Make great steaks at home on your grill. In just a little bit of time, you will have the best steak that you have ever made. Serve topped with steak butter.
Steak Butter:
3 fresh bay leaves
1 T. fresh thyme leaves
2 T. sea salt
4 sticks unsalted butter, at room temperature
Steak:
six 20 oz. prime rib-eye steaks, at room temperature
sea salt, to taste
freshly ground black pepper, to taste
1/3 c. extra-virgin olive oil
Steak Butter:
Grind together bay leaves, thyme, and salt until powdered.
Place butter in a mixing bowl; add powdered mixture, blending using an electric hand mixer. Scrape butter mixture onto center of a sheet of plastic wrap; pull wrap up and over butter; form butter into a roll about 1 1/4 inches in diameter. Wrap tightly; refrigerate up to 1 week or wrap in freezer and freeze for up to 3 months. When ready to serve, unwrap, and cut into 1/2-inch-thick slices, allowing 1 slice per steak.
Steak:
Preheat grill.
Wipe excess moisture from steaks with a paper towel; season top with salt and pepper.
Place steaks on the hot grill, seasoned sides down; grill 3 minutes; season tops with salt and pepper, turn steaks with tongs; grill 3 minutes.

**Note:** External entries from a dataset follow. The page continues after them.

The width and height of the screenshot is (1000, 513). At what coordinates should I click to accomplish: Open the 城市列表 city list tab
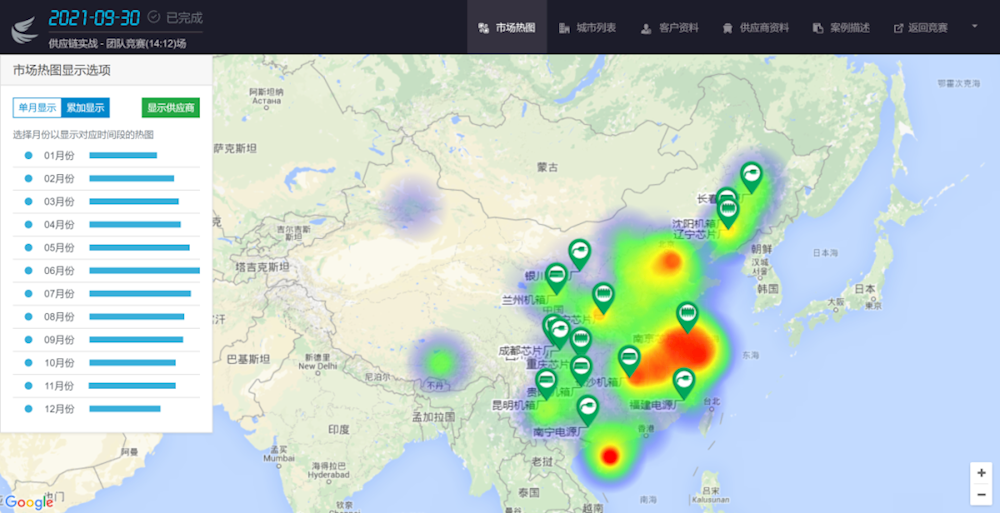pyautogui.click(x=588, y=28)
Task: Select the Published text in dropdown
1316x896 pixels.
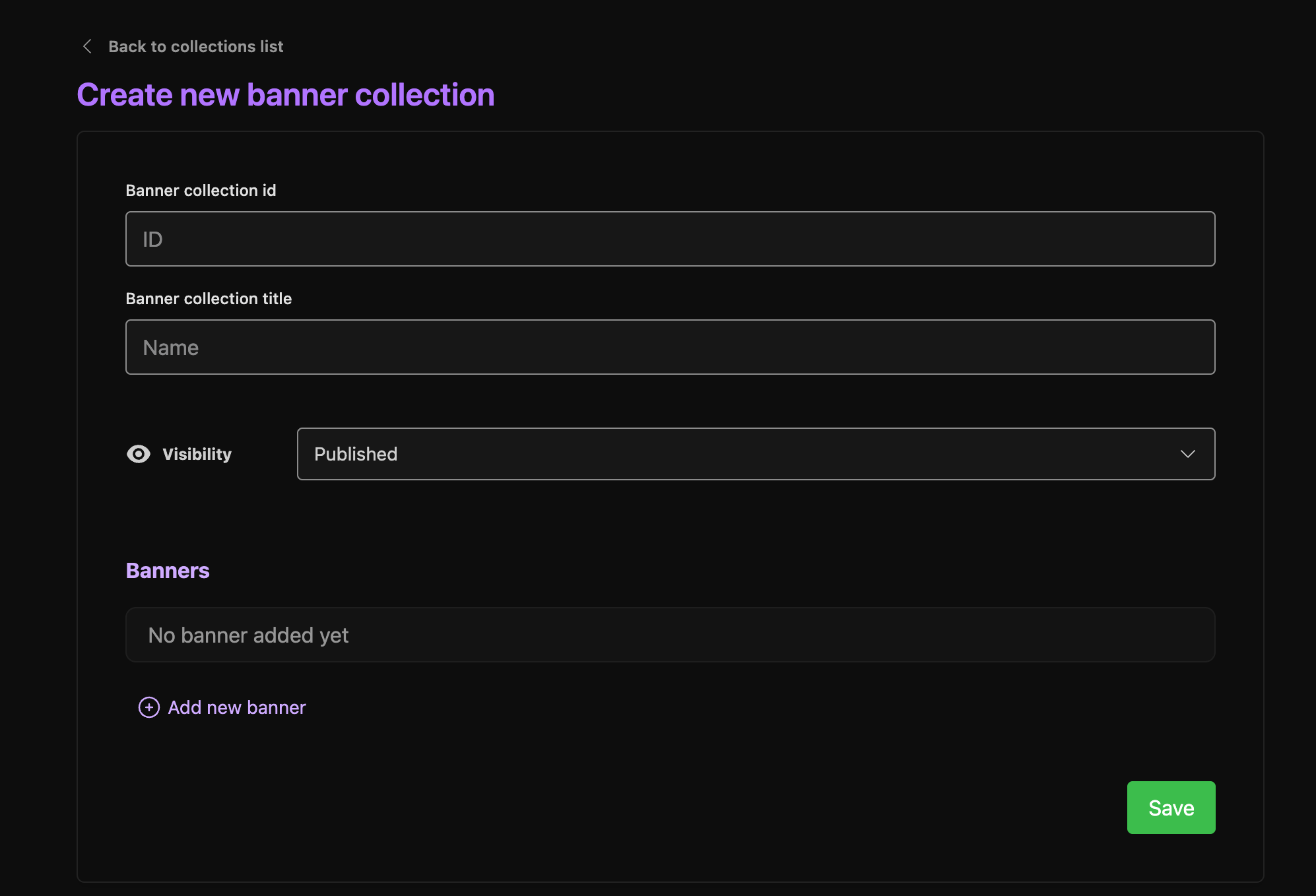Action: pos(356,454)
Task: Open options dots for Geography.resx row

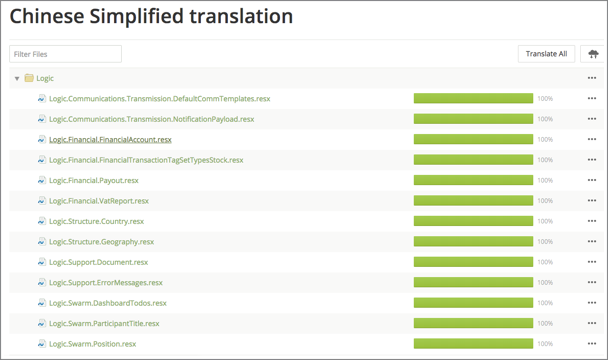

Remove steaks from grill; lightly coat both sides of steaks with olive oil using a pastry brush. Return steaks to grill; cook, turning occasionally, until nicely charred and interior has reached desired degree of doneness on an instant-read thermometer. (Rare steak= an internal temperature of 120° - 125°F; medium-rare - medium= 130° - 150°F; above 150°F, a steak is considered well-done, which does not make a really good steak.This takes around 20 minutes, depending upon the thickness of the steak and the heat.
Remove steaks from grill; place on platter; allow steaks to rest for 5 minutes or so before cutting. The meat will continue to rise a little in temperature while resting.
Serve, topped with a generous pat of steak butter on each steak.